Pensez vous honnêtement que c’est un savant dosage dans des listes électorales qui va débloquer la situation, nous sortir de l’impasse dans laquelle nous sommes ? Ou la présence de tel ou tel, homme ou femme providentiel/le, à la candidature de... qui va changer quelque chose à la société ?

Alors ?
Alors commençons par l’essentiel ! Mais savons nous encore, aujourd’hui, où est l’essentiel ? Le spectacle de la politique, savamment entretenu par les médias, nous a rendu accros aux sensations fortes de la comédie du pouvoir et ne nous laisse comme seul «échappatoire»,… que l’élection dont on sait, par expérience, ce qu’elle vaut.

Revenons aux fondamentaux !
Industriels, agriculteurs productivistes sont en train, depuis des années, de nous empoisonner avec la complicité des politiciens. La première réaction saine, relativement facile et à la portée de tous - suivant des modalités différentes - est de modifier sa manière d’acheter, de consommer, d’envisager les relations avec les producteurs. Relocaliser la production agricole est tout à fait faisable,… et a déjà commencé. Mettre en place des circuits alternatifs aux absurdes circuits mondialisés. Pratique locale, peu spectaculaire, encore minoritaire, elle est méprisée par les politiciens et ignorée des médias. Elle est, dans le meilleur des cas, considérée comme folklorique, «bobo» ou réservée aux ruraux… En aucun cas jugée digne d’intérêt par les faiseurs d’opinion médiatico-professionnels, beaucoup plus intéressés par leur propre image et les privilèges liés à leur pouvoir.

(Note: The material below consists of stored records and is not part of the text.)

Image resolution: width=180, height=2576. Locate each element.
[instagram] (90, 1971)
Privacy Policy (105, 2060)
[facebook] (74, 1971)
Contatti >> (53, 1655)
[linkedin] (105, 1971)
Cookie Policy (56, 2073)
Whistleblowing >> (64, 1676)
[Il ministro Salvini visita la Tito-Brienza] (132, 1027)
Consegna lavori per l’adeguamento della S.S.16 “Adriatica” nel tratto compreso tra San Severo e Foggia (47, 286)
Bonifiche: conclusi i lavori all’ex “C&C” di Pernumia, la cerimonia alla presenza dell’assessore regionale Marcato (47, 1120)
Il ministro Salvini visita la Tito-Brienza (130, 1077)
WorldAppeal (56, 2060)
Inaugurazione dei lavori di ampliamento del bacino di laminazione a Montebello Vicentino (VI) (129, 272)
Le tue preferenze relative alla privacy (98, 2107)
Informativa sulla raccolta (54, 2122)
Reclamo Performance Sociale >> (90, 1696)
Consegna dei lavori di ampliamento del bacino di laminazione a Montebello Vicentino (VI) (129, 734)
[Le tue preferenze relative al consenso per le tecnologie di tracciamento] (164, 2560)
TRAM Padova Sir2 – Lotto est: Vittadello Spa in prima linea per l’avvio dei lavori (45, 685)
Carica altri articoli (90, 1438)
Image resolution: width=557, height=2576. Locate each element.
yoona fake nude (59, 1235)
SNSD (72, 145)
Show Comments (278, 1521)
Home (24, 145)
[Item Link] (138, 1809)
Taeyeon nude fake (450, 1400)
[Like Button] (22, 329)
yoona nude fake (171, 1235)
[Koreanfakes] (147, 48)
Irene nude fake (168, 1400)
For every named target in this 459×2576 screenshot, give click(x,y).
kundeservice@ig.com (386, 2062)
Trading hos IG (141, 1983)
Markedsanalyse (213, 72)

Bien sûr les pseudo théoriciens politiques - penseurs ratés, gratte papier complaisants, exhibitionnistes médiatiques, mais profiteurs et affabulateurs aguerris - vont railler la démarche, en nous noyant sous des concepts éculés et des pratiques dérisoires et défaitistes - ceux là même qui font que nous sommes aujourd’hui dans la situation déplorable qu’il est inutile de développer. Prendre une initiative citoyenne ce n’est pas obéir aux injonctions d’un pouvoir décadent, et en partie corrompu, à la solde de profiteurs qui se gavent des richesses produites par la société.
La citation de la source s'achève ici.